Hannah's sharings

I felt like starting a thread of my own, as I'm really confused about how to proceed with what is unfolding for me, so maybe sharing helps to unwind the confusion.

A few days ago a truth bomb shattered a layer of identification. I think most people, myself included, believed I am a sensitive, meek and shy person. I am wondering if there is still some truth in that, but I realised I was hiding behind this 'vulnerable girl' image to cover up the rather dissociated, manipulative 'narcisstic' layer that is behind that. I find myself suddenly in a state where I'm almost completely devoid of emotion, or at least compared to how I was before. I do see this was already there in the background, but that a deep shame kept me from being honest and expressing it. 

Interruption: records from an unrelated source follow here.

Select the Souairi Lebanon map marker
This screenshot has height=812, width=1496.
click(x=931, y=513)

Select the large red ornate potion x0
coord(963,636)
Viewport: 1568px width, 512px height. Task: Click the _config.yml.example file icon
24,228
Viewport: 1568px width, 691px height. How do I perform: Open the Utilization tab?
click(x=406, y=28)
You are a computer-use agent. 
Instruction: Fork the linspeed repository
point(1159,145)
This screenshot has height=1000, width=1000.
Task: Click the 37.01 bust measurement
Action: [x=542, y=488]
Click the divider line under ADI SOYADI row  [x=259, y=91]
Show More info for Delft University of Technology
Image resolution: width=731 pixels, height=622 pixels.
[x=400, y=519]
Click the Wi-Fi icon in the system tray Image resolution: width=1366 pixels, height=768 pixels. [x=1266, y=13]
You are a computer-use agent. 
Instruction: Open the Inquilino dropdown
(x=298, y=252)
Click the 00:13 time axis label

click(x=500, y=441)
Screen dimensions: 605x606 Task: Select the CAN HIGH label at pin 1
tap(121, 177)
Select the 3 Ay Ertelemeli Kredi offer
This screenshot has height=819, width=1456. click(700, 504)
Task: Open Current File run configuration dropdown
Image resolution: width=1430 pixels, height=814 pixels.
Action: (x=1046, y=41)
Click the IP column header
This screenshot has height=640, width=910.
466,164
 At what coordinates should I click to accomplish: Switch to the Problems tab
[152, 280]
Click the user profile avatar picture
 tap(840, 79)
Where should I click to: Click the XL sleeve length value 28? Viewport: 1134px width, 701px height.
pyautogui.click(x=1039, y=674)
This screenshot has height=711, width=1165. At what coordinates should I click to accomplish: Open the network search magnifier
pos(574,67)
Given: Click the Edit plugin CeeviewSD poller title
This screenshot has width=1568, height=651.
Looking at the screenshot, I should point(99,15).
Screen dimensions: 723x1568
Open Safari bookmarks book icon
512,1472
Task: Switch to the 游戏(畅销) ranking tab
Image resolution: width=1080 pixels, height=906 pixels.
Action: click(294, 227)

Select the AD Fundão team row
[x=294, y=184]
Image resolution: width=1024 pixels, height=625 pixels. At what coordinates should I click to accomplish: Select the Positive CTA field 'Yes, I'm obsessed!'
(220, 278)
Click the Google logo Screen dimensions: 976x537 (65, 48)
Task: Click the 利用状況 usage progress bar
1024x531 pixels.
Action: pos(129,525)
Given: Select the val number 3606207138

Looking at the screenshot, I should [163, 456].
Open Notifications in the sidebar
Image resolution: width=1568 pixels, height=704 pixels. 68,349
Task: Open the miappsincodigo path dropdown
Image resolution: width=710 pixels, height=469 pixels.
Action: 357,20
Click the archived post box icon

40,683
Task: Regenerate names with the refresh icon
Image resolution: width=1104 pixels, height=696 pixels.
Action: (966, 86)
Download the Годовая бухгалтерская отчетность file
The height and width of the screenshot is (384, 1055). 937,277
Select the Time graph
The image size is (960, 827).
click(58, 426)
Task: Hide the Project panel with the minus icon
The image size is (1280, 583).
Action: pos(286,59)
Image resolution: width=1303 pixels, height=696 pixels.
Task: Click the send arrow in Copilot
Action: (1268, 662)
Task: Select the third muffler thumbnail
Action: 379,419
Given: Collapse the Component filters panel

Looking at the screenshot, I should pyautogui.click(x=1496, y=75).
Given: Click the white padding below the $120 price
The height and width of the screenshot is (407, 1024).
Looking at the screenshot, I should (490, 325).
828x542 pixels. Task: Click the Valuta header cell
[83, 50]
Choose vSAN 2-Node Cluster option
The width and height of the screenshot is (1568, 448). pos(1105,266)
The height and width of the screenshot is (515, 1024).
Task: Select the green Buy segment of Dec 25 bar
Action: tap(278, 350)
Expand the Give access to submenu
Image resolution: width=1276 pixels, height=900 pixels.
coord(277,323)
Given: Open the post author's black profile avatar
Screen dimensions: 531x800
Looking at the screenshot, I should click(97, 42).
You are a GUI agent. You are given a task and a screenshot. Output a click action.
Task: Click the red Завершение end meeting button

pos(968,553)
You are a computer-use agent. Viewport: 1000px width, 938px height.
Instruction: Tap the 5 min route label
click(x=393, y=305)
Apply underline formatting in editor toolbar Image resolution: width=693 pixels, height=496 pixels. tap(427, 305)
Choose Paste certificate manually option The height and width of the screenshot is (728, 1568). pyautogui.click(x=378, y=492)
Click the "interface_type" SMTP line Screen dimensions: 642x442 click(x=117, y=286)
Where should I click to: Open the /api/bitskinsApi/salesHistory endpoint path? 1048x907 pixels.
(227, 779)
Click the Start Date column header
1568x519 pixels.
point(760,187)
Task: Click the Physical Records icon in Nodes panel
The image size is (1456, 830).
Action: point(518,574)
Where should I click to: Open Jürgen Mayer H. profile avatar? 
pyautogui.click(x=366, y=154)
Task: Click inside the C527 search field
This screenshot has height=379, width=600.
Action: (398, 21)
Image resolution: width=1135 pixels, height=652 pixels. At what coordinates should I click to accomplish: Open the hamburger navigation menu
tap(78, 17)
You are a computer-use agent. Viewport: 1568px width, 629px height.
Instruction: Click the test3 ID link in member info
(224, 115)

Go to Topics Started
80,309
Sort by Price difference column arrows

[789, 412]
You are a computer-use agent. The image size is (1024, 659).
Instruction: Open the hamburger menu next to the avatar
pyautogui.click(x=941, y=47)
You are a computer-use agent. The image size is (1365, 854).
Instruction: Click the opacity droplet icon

I felt like going crazy for a few days, but at the same time there was also an incredible sense of lightness. I'm trying to work with the shame and just honestly express about this newly emerged side, although it's not pretty.         

Comments

Hi Hannah,

Great that you've started this thread here - it's always going to help the integration process to express Thumbs Up Sign

I can feel what you're pointing to in this new state - I recognised a strength and depth of "isness" in it before. It sounds like there's a great truth in it. What effect do you notice happens when you express it?

In support

Open OK Hand Sign

Hey Open, 

Thank you for responding! Yes, I finally feel the value of sharing, it helps to keep the momentum going and not get locked into the old again. Guess there's a time for everyting. Smiling Face with Closed eyes

This emerging side was already quite present in relationship, although often in a distorted, agressive form. But still, expressing it - distorted or aligned - makes me feel incredibly strong and fired up. And yes it feels quite right, sometimes even a surreal feeling arises when I'm fully in it. I'm also able to see now when I want to retreat back into the vulnerable child act, especially after I expressed myself more agressively and get some backlash. I feel there's a lot of balancing out to do (guess it's the dance between ray 1 & 2).